Over three nights tucked in the woodsy chic world of Paws Up in Montana, a place where well-heeled families and couples looking for a romantic escape fill their days fly fishing, aiming shotguns at neon-orange sporting clays, and trying their hand at moving a herd of cattle from one pasture to another, I ate some of the most beautiful food of my life.
The Green o: A romantic, adults-only retreat
The green o is the newest corner of the 37,000-acre resort that opened in 2005 on a former sheep ranch in western Montana. Unlike other sections of the resort, the Green o (named for the green circle that the rancher, whose last name was Greenough, painted on his livestock) is adults only. Guests stay in modern treehouses or sleek glass and metal homes nestled among swaying pines.
I’m no foodie, but the food was other worldly, from the rhubarb and chamomile ice cream sandwich waiting in my cabin’s mini-fridge when I arrived, to the homemade potato chips and dip with caviar I nibbled at lunch to the nine-course meals I tossed back each night at the property’s Social Haus.
Beets weren’t just boiled pink orbs, they were chopped, mixed with local flathead cherries, infused with something that tasted vaguely like a campfire (in a good way) and formed into diamond-shaped filets. I ate gorgeous mushrooms and venison and pheasant brined for 48 hours and served with sunchokes. I tasted fennel and a frozen palate cleanser made with gin, tarragon, and green tapioca. I grilled a thin strip of pork belly on a sizzling hot river rock. One memorable dish, called a terrarium, arrived in a mist-filled glass dome that, when lifted, revealed a cluster of tiny carrots and radishes and purple onions buried in a layer of bright green basil puree the color of fresh moss, over a layer of pureed kohlrabi.

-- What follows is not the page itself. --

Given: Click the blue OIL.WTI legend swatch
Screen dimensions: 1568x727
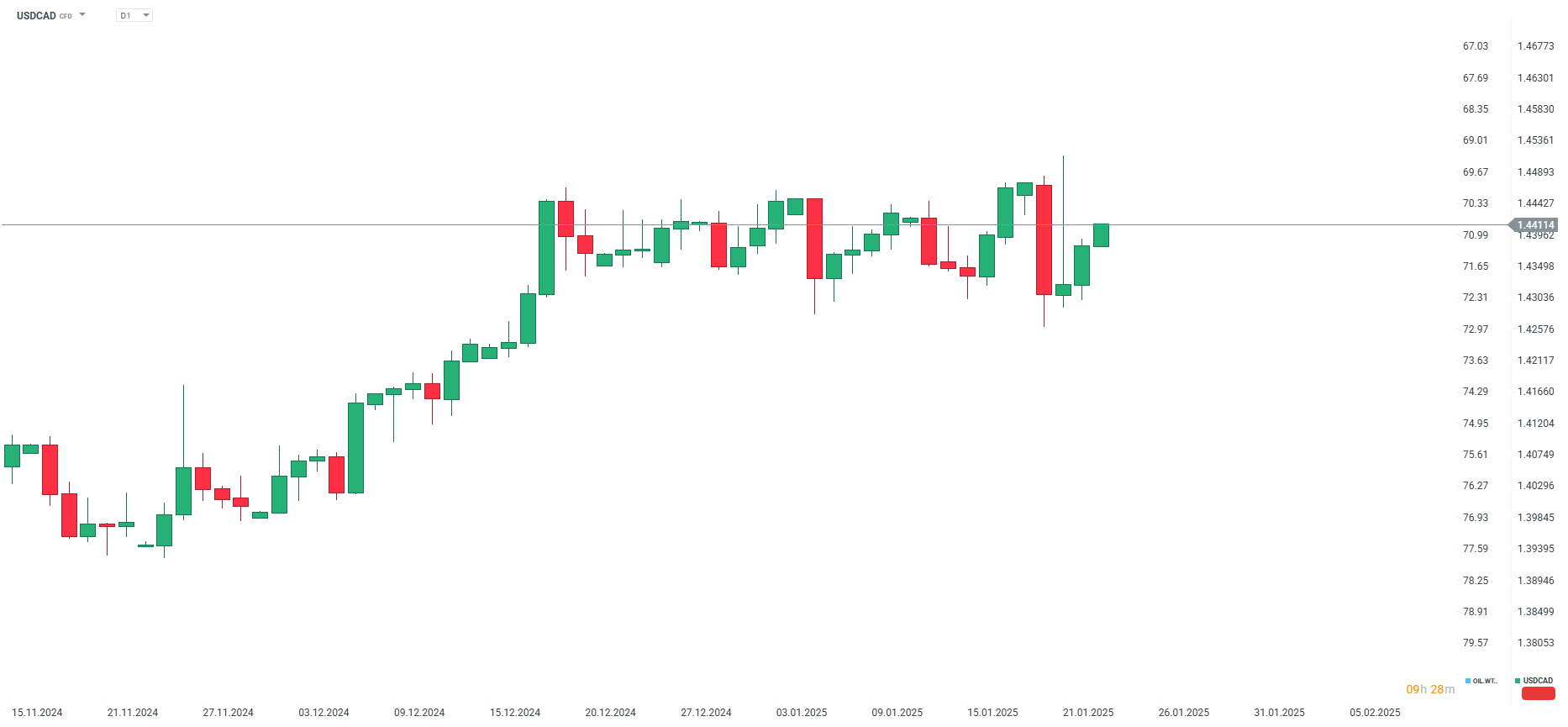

The mysterious menu at the Green o
The menu, delivered on a sheet of stiff, bone-colored stock, always oozed mystery. One course of last night’s meal read, simply, “crudité.” That didn’t prepare me for what the server slid in front onto the table. It looked more like something you’d pick out at the neighborhood nursery than what you’d eat at an exclusive restaurant.
A miniature farm’s worth of leafy greens billowed from a terra cotta pot. But everything – save the clay vessel – the chef assured me, was edible. I zeroed in on a tender shoot and plucked it gently forth, like a farmer harvesting the evening crop. A tiny carrot emerged from the soil, along with a bit of soil – a crumbly brown mixture of toasted hazel nuts (a thing here, I’m told), chicory and roasted onion ash.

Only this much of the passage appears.